Extrait du document:
1Les universités de nombreux pays sont amenées à devenir plus entrepreneuriales. Cette évolution a été mise en avant par Clark (1998, 2004) qui a analysé l’évolution entrepreneuriale d’universités qui se rapprochent du monde socio-économique et innovent en matière de transfert de technologie, de réseaux d’innovation, d’essaimage ou de financement. Les travaux critiques de Slaughter et Rhoades (2004) qui évoquent le développement d’un « capitalisme académique » montrent aussi l’importance des créations d’entreprises, de la valorisation et des brevets dans le cadre d’une économie du savoir.

2Ainsi, comme le précisent Nelles et Vorley (2011), une « troisième mission » des universités apparaît depuis les années 80 : le développement socio-économique à travers des échanges de savoirs et la mise en œuvre de partenariats externes. Pour Etkowitz et al. (2000), l’adoption de cette nouvelle mission représente une deuxième révolution universitaire, la première ayant eu lieu lorsque l’université, en plus de sa mission traditionnelle d’enseignement, a été chargée de développer la recherche fondamentale. La coopération devient plus étroite entre les universités, le monde socio-économique et les pouvoirs publics, ce que ces auteurs appellent « le modèle de la triple hélice » pour insister sur le caractère dynamique des interactions dans une économie fondée sur le savoir et l’innovation. Les travaux de Musselin (2001) et Mignot-Gérard (2003) décrivent ces évolutions à l’œuvre dans le cas français : développement du management stratégique, mesure de performance, développement de partenariats externes…

3Dans ce récent contexte réglementaire et incitatif, un nouveau processus d’adaptation organisationnelle et stratégique a été mis en œuvre. Au comportement d’exploitation qui vise l’efficience dans le champ de prédilection des universités (recherche et formation), se sont ajoutées pour les universités les nécessités de s’adapter pour atteindre les objectifs stratégiques liés à cette troisième mission de valorisation du potentiel socio-économique et du renforcement de l’insertion professionnelle.

À faire:
a) Résumez en deux phrases l'extrait sur les universités entrepreneuriales.
b) Prolongez l'extrait sur les universités entrepreneuriales à partir de sa dernière phrase.
Les entrées qui viennent ensuite forment un matériau à part, distinct de l'extrait.

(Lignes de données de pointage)
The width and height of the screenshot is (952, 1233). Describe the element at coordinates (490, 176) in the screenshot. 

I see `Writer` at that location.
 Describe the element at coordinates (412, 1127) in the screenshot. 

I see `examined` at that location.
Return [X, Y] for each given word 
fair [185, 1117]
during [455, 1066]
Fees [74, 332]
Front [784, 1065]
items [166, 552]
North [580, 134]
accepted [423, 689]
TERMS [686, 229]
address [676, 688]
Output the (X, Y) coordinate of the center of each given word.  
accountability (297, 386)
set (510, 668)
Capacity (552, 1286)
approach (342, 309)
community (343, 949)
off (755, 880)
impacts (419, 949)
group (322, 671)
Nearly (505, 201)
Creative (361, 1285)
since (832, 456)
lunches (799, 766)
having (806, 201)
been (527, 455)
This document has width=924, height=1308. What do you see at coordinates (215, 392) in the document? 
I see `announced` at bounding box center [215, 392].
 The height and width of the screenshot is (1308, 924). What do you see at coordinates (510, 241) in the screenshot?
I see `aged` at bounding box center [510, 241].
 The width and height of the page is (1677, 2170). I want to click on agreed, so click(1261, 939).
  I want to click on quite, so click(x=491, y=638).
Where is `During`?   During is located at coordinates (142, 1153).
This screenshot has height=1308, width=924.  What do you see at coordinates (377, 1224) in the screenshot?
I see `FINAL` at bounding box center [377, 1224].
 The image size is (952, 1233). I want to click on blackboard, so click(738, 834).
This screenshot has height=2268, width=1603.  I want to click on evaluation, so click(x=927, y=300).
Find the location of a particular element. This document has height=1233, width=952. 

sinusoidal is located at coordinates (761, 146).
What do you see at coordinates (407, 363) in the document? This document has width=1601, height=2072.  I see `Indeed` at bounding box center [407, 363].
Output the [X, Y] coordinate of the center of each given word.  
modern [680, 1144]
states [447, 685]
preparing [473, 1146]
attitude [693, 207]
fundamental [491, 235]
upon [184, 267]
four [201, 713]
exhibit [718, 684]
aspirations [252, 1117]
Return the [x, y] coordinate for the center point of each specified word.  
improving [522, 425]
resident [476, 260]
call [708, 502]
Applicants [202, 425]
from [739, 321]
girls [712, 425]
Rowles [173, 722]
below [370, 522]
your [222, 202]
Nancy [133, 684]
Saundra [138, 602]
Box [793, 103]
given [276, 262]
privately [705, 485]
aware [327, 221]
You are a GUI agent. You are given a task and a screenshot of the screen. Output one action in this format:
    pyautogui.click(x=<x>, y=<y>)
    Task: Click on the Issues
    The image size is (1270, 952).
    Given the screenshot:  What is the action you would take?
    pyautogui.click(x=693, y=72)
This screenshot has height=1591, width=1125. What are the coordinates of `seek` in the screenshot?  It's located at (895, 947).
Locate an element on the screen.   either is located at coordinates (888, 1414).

Réponses:
a) Les universités de nombreux pays deviennent plus entrepreneuriales, et une « troisième mission » de développement socio-économique par les échanges de savoirs et les partenariats externes est apparue depuis les années 80, ce que certains auteurs décrivent comme une deuxième révolution universitaire. Dans ce contexte, les universités ont engagé un nouveau processus d'adaptation organisationnelle et stratégique : en plus de viser l'efficience en recherche et en formation, elles doivent atteindre les objectifs liés à la valorisation du potentiel socio-économique et au renforcement de l'insertion professionnelle.

b)
4De la loi du 12 novembre 1968, (« loi Faure » avec la refonte de l’université suite aux événements de mai 1968), à la loi du 10 août 2007 (« loi Pécresse » avec l’autonomie des universités, loi relative aux Libertés et Responsabilités des Universités, LRU) en passant par la loi du 26 janvier 1984 (« loi Savary » avec la structuration du service public d’enseignement supérieur), la loi du 23 juillet 1987 sur l’ouverture de l’enseignement supérieur aux formations par apprentissage et la loi Allègre du 12 juillet 1999 sur l’innovation et la recherche, la professionnalisation des enseignements, l’ouverture vers l’entreprise et l’insertion professionnelle des étudiants ont connu plusieurs étapes et évolutions.

5Dans la loi LRU de 2007, la mission de l’insertion professionnelle des étudiants a franchi une étape supplémentaire qui se traduit par la création d’une nouvelle structure au sein de chaque université : le Bureau d’Aide à l’Insertion Professionnelle (BAIP).

6Les universités peuvent théoriquement mener ces nouvelles activités en « explorant » (March, 1991) et en apprenant à mettre en place de nouvelles expérimentations, ce qui comporte évidemment une prise de risque. Ce faisant, les universités rentrent dans la catégorie des organisations « ambidextres » (Tushman et O’Reilly, 1996, 2004, 2008), celles qui veulent « jouer sur deux ou plusieurs tableaux » avec les risques afférents (déstabilisation de l’organigramme par exemple). L’article s’appuie sur la théorie des organisations ambidextres en prenant en compte les concepts d’ambidextrie et de structure duale qui se révèlent pertinents pour l’étude de cas d’une organisation universitaire en cours d’adaptation à de nouvelles missions.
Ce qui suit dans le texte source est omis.